The framing device is one of the cinema’s most venerable ways of telling a story. From William Holden floating facedown in a swimming pool at the beginning of “Sunset Blvd.” to Peter Falk reading Fred Savage the story of “The Princess Bride” to Ewan McGregor sobbing at his typewriter in “Moulin Rouge!” it’s a great way to use flashbacks to tell a story and flesh out the characters.
And you’ve never seen a framing device like the one in “Slumdog Millionaire,” a movie so compelling and, ultimately, upbeat, that it left me grinning wider than anything I’ve seen in ages.
The framing device involves young Jamal (Dev Patel), a teenager who fetches tea at one of India’s huge telemarketing companies. Jamal has captured the imagination of the entire country by winning millions of rupees on the India’s “Who Wants to Be a Millionaire?” Naturally, in a country where the caste system hasn’t completely disappeared, the idea of a “slumdog” answering such difficult questions has the show’s host (Anil Kapoor) convinced that the kid must be cheating, so when we first meet Jamal, he’s being interrogated by the authorities.
A sympathetic police inspector (Irfan Khan of “The Namesake”) takes Jamal through each question that he got right, and in explaining how he knew the answers, Jamal tells his life story of growing up in the slums of Bombay with his hot-headed brother Salim, of being taken in by a Fagin-like exploiter of children and of Latika, the girl he’s loved all his life.
It’s best to know as little of the plot of “Slumdog Millionaire” as possible, so I’ll reveal no more. But Jamel’s story encompasses everything from pluck and triumph to horror and cruelty, and screenwriter Simon Beaufoy (“The Full Monty”), adapting the novel “Q&A” by Vikas Swarup, makes this tale almost Dickensian in both its flourishes and its soul.
Jamal, Salim and Latika are each played by three actors at different ages in their lives — children, pre-teens and young adults — and all nine performances are knockouts. It’s Patel, however, who anchors the film and draws the audience into this fascinating story.
India, with its overcrowded streets, cluttered urban skylines and sprawling vistas, becomes a character in the story, too, thanks mainly to Anthony Dod Mantle’s stirring cinematography. Poverty never looked as dazzing as the overhead shots of the maze-like Mumbai ghetto.
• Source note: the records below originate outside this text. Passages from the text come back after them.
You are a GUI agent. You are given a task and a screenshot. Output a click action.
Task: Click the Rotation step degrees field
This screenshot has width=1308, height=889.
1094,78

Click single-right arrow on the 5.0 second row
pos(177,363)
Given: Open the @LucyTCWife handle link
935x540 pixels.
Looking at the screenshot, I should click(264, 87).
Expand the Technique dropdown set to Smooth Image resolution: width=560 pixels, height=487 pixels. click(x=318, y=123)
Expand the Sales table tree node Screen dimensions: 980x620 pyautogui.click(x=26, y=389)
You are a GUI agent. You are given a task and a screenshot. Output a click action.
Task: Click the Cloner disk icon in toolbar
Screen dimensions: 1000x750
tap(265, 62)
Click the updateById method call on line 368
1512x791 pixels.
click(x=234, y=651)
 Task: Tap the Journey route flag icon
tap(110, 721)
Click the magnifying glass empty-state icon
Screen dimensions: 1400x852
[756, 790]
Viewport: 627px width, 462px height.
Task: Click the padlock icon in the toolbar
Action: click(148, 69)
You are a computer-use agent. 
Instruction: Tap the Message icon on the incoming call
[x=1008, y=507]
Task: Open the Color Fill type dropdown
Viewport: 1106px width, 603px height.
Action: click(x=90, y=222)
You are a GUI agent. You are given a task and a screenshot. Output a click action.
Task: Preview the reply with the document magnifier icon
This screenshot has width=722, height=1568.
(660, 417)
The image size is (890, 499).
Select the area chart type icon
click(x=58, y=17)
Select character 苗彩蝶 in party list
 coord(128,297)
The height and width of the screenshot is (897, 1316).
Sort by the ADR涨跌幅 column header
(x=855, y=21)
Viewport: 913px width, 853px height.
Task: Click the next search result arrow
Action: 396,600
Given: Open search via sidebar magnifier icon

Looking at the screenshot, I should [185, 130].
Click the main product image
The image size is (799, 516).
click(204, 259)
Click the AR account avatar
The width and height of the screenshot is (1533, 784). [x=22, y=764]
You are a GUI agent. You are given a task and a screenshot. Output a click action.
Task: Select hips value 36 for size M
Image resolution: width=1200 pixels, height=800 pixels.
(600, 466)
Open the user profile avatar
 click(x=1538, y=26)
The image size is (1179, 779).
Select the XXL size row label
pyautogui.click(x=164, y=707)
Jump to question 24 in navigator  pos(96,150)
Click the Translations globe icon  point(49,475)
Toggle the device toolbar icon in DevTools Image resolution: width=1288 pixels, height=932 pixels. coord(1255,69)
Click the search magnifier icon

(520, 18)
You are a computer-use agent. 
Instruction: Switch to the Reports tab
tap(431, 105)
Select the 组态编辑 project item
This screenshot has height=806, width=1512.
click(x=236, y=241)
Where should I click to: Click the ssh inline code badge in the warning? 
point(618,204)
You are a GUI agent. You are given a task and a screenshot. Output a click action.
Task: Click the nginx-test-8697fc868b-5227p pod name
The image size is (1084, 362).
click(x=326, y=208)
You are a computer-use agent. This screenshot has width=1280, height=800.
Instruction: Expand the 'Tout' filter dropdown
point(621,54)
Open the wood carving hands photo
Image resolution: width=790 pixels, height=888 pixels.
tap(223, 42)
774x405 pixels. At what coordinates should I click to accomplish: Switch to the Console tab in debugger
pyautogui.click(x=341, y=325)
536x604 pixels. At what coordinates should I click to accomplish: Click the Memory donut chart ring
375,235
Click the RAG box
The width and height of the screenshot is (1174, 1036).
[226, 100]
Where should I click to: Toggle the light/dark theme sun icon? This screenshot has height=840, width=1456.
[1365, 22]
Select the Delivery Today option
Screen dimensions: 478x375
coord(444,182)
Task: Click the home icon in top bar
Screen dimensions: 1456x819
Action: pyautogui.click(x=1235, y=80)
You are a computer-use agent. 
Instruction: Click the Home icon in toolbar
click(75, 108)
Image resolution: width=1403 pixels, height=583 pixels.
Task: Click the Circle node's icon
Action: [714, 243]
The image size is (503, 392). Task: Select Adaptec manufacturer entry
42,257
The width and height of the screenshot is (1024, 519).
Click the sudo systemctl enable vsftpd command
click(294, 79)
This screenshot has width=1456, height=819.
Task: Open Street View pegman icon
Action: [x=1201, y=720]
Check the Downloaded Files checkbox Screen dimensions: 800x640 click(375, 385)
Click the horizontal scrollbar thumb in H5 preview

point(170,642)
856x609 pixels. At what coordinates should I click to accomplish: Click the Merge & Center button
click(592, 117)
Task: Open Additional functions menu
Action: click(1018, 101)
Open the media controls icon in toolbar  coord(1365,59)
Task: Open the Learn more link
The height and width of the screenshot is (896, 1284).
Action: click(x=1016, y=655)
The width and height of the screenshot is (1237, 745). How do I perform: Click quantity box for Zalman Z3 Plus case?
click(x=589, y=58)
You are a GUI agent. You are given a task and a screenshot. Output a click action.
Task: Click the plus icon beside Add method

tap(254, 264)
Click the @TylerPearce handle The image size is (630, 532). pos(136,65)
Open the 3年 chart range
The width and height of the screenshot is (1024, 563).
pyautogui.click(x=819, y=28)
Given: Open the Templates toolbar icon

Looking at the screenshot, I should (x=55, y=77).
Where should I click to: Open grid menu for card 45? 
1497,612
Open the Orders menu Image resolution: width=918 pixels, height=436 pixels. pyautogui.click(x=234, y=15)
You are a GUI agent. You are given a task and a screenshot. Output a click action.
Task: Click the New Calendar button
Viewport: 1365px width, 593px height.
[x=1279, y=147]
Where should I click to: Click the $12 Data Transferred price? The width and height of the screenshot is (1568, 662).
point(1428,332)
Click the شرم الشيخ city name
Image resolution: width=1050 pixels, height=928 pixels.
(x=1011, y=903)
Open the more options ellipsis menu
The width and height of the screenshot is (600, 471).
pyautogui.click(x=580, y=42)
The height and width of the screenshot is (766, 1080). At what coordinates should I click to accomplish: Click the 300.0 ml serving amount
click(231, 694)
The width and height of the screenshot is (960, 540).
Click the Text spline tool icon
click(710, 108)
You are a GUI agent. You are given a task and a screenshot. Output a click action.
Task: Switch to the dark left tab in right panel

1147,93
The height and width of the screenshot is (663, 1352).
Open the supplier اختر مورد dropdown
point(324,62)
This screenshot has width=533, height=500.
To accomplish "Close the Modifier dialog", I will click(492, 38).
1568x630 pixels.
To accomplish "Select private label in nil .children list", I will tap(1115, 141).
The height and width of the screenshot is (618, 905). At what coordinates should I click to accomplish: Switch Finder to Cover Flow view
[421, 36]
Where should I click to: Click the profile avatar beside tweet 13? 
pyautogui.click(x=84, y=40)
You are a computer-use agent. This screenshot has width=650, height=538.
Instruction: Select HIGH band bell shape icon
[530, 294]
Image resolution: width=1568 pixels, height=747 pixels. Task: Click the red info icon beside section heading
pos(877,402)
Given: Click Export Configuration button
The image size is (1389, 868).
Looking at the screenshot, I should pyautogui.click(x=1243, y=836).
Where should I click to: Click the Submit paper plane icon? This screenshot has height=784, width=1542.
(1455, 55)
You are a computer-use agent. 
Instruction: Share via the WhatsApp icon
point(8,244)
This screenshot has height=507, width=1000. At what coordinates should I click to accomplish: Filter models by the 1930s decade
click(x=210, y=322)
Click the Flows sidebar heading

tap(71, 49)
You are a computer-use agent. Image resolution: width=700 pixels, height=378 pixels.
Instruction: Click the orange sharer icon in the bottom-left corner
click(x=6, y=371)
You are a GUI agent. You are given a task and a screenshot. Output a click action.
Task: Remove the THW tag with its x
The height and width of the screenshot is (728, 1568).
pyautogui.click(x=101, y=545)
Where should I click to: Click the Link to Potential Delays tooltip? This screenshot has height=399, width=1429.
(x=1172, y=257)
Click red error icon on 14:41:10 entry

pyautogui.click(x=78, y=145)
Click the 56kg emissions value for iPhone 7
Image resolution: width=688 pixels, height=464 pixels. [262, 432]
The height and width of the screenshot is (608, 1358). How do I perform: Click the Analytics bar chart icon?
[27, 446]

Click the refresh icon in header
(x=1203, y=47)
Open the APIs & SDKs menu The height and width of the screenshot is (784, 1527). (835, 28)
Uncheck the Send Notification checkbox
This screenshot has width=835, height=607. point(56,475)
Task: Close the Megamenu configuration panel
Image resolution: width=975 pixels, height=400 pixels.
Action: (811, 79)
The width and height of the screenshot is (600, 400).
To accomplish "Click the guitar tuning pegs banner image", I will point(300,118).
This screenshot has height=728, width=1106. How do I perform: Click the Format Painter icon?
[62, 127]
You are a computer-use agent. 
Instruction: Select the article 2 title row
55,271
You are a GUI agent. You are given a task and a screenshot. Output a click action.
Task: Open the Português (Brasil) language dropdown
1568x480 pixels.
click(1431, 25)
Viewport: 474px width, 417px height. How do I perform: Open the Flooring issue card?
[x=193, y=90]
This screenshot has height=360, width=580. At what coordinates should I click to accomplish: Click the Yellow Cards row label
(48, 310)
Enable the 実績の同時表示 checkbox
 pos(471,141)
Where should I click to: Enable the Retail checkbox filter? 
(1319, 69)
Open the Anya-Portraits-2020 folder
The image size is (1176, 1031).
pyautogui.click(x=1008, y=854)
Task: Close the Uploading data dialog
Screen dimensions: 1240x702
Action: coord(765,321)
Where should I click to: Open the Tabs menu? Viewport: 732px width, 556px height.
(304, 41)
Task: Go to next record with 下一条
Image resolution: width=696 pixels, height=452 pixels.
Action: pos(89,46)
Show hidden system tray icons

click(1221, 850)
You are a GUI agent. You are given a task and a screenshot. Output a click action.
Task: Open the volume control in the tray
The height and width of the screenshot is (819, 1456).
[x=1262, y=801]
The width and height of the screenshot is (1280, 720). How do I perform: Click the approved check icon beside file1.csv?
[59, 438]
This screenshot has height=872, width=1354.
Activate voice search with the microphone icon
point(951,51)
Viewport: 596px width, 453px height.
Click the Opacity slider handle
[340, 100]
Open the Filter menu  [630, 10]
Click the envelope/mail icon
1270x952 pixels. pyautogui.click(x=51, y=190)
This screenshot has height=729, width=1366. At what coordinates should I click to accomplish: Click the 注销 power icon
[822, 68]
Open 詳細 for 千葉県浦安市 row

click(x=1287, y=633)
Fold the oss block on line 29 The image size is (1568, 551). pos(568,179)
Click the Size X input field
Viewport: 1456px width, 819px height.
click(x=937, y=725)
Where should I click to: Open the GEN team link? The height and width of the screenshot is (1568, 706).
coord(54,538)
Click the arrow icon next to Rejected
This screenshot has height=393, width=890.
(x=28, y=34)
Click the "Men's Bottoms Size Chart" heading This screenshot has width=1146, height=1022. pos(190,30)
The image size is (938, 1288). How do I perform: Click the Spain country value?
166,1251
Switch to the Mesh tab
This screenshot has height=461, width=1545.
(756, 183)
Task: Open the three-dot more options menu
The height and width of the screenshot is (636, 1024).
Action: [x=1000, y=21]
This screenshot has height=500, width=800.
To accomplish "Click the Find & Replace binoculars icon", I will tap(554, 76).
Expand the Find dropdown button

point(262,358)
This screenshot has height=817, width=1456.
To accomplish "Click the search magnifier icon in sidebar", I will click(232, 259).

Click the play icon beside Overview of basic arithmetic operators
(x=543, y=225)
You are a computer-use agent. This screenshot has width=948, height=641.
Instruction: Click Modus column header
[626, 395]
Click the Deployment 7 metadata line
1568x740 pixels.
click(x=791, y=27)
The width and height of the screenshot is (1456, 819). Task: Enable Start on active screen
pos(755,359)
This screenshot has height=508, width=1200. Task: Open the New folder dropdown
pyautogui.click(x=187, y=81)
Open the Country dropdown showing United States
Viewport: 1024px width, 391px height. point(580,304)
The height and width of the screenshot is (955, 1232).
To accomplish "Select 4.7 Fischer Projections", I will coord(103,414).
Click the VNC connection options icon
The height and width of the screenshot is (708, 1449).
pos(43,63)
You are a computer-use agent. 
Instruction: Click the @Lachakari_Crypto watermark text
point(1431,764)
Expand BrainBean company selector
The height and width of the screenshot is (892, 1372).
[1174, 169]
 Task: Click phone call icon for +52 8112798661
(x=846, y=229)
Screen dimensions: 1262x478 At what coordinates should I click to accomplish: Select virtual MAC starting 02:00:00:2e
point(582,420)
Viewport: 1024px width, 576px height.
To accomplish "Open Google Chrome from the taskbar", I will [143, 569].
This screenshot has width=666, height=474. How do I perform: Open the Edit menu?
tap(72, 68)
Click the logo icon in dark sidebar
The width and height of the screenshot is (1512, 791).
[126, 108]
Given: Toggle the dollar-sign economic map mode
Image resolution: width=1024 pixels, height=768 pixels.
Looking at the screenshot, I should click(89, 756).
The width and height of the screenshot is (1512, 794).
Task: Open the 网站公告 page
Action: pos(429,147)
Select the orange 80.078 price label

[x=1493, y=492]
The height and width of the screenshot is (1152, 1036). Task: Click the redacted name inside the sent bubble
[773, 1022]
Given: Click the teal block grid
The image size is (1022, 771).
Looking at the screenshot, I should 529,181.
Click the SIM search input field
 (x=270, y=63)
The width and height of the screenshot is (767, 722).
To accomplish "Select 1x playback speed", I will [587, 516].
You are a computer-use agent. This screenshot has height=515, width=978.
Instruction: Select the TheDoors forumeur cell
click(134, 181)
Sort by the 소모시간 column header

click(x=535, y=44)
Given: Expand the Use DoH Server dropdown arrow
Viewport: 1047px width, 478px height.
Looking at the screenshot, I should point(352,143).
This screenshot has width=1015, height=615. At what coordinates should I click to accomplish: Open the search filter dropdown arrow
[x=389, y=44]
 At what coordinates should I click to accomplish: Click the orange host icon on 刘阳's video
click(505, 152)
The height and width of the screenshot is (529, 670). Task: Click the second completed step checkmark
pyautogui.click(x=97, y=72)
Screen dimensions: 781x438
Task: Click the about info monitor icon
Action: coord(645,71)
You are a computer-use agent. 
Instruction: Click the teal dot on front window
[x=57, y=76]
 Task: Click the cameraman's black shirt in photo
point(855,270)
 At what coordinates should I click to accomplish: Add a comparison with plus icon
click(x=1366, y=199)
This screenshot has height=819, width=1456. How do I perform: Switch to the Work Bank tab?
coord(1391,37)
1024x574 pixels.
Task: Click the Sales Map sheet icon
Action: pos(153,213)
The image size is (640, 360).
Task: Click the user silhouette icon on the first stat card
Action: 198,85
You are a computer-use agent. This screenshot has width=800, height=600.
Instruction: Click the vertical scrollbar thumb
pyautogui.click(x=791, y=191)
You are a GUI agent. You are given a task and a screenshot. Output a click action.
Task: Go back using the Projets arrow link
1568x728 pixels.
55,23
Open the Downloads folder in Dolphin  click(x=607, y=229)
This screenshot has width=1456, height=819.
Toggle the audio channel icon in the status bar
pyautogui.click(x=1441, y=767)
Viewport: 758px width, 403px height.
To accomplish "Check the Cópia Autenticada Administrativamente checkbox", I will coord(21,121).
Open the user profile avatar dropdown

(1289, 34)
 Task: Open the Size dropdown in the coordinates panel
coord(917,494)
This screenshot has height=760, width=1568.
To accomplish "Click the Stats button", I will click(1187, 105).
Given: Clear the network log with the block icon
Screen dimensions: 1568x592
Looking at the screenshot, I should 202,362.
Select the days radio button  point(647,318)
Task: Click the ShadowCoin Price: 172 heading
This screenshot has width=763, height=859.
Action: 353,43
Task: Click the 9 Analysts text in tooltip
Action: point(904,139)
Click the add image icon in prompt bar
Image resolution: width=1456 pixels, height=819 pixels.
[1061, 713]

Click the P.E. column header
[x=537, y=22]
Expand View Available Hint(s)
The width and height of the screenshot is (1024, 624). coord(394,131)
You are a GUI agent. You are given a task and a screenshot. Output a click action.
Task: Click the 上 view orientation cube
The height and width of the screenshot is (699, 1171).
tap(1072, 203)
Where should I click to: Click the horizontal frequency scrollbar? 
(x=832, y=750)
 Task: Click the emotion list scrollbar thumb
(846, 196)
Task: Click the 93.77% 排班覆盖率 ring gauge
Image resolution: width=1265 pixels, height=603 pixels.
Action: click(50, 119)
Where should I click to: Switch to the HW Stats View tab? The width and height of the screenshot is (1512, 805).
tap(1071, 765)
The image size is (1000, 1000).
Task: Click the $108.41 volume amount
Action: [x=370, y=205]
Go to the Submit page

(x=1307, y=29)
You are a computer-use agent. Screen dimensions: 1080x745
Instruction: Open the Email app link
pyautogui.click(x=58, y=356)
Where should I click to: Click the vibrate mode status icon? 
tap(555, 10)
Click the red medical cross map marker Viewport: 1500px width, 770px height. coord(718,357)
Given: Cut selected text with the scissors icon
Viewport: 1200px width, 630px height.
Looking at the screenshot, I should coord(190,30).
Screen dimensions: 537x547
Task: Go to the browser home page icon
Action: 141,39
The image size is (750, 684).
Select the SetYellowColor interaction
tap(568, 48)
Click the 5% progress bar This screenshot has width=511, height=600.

I was surprised to learn, after the fact that “Slumdog Millionaire” runs two hours, as those 120 minutes zipped by. (It’s a stark contrast to, say, “Madagascar: Escape 2 Africa,” which felt longer than “Berlin Alexanderplatz.”) Once “Slumdog” launches into its final act, you’ll get that pang that comes with the last chapter of a great book you wish you weren’t about to finish.